Before you can establish how Ulorian society works, you have to establish how Ulorian society works. Standing national armies are a very recent invention among humans. There's every opportunity to get very creative.
We needn't flatten Ulori attitudes the way Tolkien did: we're not trying to replication Roman Catholic theology, and Lorgalis isn't a stand-in for Satan's bestie. Indeed, Lorgalis is a unique personage in Kulthea, and a society under his control should be similarly unique, reflecting him.
He would, of course, stand over all. But the strong do not rule the weak simply because they're strong. They rule because they offer the weak protection, and not only from themselves. Lorgalis is one of the most accomplished spell casters since the First Age, and such heights are only achieved if they grow out of an academic tradition -- they also give rise to them.
We see that other Elven societies are organized around Houses, it's not unlikely to see something of the like in Ulor -- though Dyari are more strict in their hierarchical orderings than Loari or Linaeri.
Thus, at the top is the House of Lorgalis, which directly controls the Dyari Great Houses of Ulor. Those houses jockey for position with regard to one another, perhaps harboring the hope of being able to challenge Lorgalis someday. Lorgalis would be aware of this and plot to keep any of them from growing too powerful, even as he needs to keep them strong enough to maintain his realm against that which attacks from outside or beneath.
Does it start to become clear why Lorgalis finds it so easy to manipulate the politics of Jaiman? He's scarcely unpracticed at this.
The Great Houses establish position through the individual power of it's members, replicating the fundamtal Dyari dynamic: The strong protect the weak in exchange for service. They have a thousand ways of determining who is more powerful, and by how much, and a dozen words translated as "spouse" by those who don't know to distinguish between "senior spouse through mutual voluntary contract," "senior spouse through personal conflict," "junior spouse by concession from one House to another" etc. A House is made up of Clans, and Clans of Families, each replicating the power structure on smaller and smaller scales until we are looking at individual Dyari.

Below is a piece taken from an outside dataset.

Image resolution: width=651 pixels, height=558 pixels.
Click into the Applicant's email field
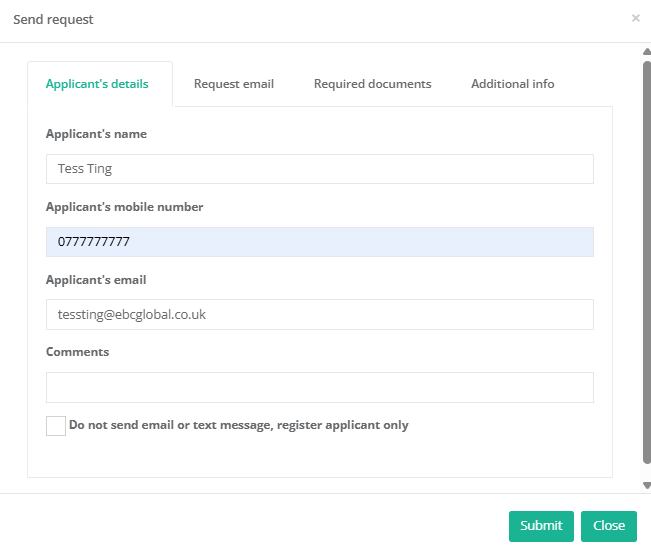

Each Dyar seeks to maximize their power, as expressed by their personal ability and the resources they control. This Dyari Magician establishes a College where others may practice their Art. That Dyari warrior secures the loyalty of a platoon of Qaidu or Lugrok - or perhaps tames and rides a Wyvern. These cadres all come together when needed - by order of the Head of the Clan, or even Lorgalis himself, to accomplish a military goal.